海士村の人狐解消決議
どんな伝承か
隠岐島の海士村では「人狐解消決議」が行われ、人狐(狐持ち)迷信の廃絶が申し合わされた。だが一向に効力なく、その後も新たに狐持ちに指定される家が出るほどで、迷信は解消されなかった。豊田部落の「人狐迷信撲滅の申合せ」も同様であった。著者は、狐持ち迷信を残すのは農村の階級関係であり、その撲滅には農村社会の徹底した民主化と社会化のほかに完全な方法はないと説いて稿を結んでいる。
※伝承地の場所は必ずしも正確ではありません
出典の文献について
憑きもの持ち迷信――その歴史的考察(改訂版)(速水保孝・速水保孝・憑きもの研究・昭和(改訂版))
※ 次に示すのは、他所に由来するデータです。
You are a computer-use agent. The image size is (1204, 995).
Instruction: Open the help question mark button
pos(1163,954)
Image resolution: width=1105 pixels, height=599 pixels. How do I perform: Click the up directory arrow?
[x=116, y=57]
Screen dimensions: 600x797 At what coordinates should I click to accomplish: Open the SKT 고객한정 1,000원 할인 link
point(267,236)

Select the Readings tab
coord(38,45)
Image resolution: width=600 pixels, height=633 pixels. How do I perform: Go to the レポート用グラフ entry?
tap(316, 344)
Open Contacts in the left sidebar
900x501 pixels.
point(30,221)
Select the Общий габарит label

速水保孝『憑きもの持ち迷信―その歴史的考察』の改訂版。自ら狐持ちの家に生まれた著者が、つきもの持ち迷信による差別を内側から告発し、その歴史的基盤を考察する。序章で研究に志した動機・問題の核心・結婚に直面しての苦悩を語り、人権を脅かす実例として狐持ちにまつわる隔地心中、次々と破談になる三兄妹、隠岐の人狐解消決議、犬神が乳児を食ったと絶交、堆肥小屋に外道を飼うを挙げる。